If you worship the goddess and end up in prison, you may not need to worry much longer. The Ninth Circuit Court of Appeals just took a case that will decide if members of the Wiccan faith have the right to a taxpayer-paid chaplain in California prisons. This story in the Times-Standard caught my eye, because if they do, under the First Amendment protection against the establishment of religion, well, maybe Eureka Mayor Frank Jager needs to find himself a Wiccan bible for the next mayor's prayer breakfast.

I don't think our First Amendment requires the government to step away from anything that smacks of religion. It just can't establish religion, and that means it can't favor any particular one. By extension, neither should the president, Congress or the mayor of a small rural town while in the role of a publicly elected official.
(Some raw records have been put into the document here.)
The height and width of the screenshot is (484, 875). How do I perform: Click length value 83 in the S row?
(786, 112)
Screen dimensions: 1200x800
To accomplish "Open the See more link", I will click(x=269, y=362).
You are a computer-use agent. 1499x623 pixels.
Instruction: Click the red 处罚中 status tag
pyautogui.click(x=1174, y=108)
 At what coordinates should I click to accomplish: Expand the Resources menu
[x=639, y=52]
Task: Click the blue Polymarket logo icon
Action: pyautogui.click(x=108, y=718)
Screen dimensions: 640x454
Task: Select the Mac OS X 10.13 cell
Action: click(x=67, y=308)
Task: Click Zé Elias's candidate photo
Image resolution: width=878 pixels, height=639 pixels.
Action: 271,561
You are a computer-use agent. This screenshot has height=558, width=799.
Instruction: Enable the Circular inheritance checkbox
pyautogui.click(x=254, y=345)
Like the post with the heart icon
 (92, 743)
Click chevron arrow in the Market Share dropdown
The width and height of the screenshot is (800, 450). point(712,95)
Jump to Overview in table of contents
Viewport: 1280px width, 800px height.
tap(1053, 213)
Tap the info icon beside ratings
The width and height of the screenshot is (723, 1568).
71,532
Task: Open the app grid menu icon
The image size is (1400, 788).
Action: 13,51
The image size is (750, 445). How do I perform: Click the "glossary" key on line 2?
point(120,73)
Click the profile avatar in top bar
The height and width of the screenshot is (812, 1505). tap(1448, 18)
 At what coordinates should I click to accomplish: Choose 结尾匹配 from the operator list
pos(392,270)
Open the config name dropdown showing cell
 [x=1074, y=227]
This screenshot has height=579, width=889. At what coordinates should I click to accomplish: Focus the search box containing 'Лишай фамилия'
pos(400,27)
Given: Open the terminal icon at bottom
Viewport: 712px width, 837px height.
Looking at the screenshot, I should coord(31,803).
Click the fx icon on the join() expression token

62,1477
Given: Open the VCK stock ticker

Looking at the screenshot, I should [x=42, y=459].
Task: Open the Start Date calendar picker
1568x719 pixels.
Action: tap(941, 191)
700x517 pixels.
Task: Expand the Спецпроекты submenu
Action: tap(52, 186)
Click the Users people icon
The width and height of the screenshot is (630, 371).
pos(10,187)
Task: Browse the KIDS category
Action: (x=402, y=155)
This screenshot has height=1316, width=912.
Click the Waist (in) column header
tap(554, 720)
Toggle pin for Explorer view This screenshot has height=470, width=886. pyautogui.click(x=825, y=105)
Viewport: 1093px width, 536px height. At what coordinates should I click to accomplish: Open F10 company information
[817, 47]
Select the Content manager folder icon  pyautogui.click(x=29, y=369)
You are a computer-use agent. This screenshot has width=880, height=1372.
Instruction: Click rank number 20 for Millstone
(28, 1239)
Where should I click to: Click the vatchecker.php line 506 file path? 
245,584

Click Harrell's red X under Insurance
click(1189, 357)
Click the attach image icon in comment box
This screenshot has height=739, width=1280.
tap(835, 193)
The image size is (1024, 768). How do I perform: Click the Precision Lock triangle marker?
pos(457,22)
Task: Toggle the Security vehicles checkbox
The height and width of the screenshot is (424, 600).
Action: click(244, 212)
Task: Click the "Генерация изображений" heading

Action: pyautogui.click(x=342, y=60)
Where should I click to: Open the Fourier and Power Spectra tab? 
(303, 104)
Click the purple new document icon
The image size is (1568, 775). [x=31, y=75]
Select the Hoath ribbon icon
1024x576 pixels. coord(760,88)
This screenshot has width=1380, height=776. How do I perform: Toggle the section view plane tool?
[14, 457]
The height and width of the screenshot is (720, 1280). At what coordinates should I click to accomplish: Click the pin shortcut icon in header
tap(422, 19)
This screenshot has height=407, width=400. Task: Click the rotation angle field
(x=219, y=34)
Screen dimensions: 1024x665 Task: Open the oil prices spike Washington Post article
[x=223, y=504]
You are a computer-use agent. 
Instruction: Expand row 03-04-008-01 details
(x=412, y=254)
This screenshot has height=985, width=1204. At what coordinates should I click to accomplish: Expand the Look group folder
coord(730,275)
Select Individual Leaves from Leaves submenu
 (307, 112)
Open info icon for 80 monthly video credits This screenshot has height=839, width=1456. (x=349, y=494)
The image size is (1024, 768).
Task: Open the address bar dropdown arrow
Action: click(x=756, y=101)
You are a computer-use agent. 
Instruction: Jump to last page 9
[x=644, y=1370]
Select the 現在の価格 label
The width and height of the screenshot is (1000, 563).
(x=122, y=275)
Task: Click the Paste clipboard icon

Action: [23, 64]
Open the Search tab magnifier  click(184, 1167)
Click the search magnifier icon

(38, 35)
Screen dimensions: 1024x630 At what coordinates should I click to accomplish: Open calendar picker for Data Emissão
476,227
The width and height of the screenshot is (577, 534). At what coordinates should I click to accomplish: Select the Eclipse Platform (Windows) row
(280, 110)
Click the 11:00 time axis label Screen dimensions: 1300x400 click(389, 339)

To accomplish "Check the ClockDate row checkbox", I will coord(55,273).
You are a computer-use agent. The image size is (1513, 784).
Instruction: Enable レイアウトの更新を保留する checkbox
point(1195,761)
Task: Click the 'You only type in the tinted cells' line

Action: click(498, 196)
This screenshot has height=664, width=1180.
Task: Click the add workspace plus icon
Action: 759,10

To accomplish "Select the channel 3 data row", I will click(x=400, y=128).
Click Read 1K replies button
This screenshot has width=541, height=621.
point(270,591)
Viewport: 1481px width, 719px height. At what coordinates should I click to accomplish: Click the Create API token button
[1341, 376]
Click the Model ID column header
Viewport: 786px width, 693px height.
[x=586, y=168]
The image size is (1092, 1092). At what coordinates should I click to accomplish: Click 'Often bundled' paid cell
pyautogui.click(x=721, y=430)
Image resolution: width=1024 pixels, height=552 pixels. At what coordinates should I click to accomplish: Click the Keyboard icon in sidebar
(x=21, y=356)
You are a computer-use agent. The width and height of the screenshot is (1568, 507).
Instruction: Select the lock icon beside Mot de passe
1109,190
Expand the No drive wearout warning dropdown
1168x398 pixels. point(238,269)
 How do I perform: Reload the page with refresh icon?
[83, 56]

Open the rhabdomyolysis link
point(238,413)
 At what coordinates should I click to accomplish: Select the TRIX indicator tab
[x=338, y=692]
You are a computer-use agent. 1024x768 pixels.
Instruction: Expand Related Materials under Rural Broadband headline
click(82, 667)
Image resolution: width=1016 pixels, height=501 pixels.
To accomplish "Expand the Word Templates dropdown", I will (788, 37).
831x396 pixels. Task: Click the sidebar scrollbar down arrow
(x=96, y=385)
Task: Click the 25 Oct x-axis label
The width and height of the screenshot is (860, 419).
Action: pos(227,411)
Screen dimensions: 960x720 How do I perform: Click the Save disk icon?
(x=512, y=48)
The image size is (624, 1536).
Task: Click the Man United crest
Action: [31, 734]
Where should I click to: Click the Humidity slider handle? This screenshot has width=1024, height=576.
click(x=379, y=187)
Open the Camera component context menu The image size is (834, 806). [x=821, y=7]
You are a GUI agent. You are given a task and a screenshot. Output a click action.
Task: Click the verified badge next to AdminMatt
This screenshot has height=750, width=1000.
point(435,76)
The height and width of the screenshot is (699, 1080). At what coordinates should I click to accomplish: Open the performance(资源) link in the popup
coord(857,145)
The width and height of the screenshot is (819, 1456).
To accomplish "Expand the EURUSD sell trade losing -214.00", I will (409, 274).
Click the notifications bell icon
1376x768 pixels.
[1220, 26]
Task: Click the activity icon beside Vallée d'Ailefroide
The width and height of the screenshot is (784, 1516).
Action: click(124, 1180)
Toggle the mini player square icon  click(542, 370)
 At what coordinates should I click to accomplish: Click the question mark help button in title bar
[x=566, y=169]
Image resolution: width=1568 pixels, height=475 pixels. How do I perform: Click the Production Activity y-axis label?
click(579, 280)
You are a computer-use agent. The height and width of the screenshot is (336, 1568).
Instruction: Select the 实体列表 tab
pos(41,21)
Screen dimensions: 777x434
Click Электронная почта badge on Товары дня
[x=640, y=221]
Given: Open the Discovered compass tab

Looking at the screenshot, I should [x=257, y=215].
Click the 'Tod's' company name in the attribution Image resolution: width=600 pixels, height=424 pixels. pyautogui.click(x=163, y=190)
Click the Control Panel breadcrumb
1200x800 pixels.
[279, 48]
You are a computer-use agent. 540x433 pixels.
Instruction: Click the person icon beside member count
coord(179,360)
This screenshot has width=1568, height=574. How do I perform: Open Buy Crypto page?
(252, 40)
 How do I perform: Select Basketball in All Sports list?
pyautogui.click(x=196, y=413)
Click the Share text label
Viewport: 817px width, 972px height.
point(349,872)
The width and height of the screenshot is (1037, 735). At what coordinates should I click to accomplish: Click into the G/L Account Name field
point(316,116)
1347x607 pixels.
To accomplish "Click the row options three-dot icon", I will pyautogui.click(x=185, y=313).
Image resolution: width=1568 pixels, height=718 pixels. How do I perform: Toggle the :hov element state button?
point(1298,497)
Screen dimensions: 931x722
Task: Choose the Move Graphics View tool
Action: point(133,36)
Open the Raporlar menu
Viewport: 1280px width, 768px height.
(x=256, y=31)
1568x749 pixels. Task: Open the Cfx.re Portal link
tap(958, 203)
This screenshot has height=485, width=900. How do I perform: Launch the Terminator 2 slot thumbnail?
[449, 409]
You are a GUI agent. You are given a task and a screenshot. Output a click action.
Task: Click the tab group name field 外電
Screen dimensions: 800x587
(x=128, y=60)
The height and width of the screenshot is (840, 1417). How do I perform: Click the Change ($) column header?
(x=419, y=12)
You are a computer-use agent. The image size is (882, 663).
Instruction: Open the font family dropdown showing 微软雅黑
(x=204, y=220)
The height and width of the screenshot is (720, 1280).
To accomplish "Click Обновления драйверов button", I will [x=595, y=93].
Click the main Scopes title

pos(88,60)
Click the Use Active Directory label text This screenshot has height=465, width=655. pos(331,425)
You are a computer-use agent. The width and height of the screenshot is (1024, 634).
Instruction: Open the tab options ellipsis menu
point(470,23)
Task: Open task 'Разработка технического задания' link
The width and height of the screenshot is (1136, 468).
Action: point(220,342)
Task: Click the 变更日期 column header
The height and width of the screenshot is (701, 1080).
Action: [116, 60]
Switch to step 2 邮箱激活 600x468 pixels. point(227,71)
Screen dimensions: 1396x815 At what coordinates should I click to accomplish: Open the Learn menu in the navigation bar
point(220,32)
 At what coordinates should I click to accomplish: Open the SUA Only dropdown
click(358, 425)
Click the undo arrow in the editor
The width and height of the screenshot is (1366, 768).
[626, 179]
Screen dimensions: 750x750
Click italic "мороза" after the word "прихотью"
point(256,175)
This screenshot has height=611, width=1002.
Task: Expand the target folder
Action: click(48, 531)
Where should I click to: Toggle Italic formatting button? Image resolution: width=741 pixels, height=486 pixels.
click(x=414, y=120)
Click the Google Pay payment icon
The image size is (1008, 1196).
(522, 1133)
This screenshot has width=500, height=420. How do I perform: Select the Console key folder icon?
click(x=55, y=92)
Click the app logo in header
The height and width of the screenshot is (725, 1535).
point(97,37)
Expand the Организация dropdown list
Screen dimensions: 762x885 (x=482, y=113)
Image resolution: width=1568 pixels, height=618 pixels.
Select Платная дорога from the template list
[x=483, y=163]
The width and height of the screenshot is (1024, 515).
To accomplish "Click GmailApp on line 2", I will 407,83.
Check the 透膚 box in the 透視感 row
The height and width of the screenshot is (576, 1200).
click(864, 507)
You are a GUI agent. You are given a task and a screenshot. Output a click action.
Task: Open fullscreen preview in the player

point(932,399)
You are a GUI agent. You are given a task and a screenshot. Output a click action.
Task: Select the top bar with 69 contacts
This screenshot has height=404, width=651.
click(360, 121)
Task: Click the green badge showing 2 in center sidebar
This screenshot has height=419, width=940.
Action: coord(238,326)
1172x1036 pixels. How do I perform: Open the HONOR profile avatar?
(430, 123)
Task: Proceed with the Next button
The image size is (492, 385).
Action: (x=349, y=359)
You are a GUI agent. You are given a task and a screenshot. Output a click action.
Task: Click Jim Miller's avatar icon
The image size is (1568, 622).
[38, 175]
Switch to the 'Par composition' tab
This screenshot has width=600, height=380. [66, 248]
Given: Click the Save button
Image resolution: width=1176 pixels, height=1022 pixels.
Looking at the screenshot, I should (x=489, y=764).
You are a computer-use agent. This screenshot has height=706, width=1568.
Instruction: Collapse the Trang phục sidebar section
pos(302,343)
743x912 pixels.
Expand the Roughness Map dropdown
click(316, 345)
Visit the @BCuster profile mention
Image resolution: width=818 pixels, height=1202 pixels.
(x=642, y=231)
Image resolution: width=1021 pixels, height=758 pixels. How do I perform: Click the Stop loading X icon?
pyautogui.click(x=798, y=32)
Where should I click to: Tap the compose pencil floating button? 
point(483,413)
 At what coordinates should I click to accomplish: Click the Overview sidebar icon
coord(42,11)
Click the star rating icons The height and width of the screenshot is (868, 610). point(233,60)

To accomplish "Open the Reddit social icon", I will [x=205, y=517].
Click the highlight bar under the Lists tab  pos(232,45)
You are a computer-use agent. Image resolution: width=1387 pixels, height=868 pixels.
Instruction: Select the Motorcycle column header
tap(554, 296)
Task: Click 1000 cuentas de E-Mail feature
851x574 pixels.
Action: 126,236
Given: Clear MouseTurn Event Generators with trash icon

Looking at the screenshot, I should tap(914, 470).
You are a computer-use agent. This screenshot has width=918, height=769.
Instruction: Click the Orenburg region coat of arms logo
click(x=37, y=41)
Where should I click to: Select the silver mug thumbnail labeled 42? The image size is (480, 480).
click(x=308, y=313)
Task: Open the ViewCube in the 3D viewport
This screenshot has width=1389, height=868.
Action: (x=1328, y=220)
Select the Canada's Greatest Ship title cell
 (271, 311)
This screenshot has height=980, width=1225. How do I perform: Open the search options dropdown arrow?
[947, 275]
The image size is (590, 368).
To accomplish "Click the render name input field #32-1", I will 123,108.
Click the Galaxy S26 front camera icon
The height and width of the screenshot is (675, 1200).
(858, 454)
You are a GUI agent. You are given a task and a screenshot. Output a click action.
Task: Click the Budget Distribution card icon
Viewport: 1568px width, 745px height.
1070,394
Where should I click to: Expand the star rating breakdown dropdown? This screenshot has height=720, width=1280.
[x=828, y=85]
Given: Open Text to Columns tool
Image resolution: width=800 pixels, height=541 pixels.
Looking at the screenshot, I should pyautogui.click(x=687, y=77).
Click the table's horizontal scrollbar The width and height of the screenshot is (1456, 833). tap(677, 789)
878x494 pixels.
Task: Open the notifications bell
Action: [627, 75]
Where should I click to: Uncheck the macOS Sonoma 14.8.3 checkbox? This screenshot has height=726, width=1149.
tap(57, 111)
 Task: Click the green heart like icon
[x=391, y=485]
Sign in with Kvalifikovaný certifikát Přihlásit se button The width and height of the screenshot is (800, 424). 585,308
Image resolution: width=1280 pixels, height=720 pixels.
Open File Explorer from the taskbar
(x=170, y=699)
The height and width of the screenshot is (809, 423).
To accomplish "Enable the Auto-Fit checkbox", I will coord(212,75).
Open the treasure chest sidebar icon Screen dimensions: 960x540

You might wonder why I broach this subject in this column, which is supposed to be about local media. Well, that's because the mayor is media. If you think not, check out the Facebook page for the mayor's prayer breakfast Eureka.

Teddy Roosevelt called the presidency the bully pulpit, and by bully he meant powerful in a good sense, not in the schoolyard nasty sense. By just saying something is important -- like exercise or eating healthy vegetables or conserving energy -- a president can get millions of people to follow through. It could be powerful in a bad sense. Around the world and throughout history, dictators have used their bully pulpits to get thousands of people to suddenly massacre their neighbors over religious or ethnic differences.

Jager held a prayer breakfast Feb. 7 at the Wharfinger Building as part of similar events taking place across the country. That came after Eureka citizen Carole Beaton filed suit against the city of Eureka to stop religious invocations at the start of city council meetings and to stop events like the mayor's prayer breakfast.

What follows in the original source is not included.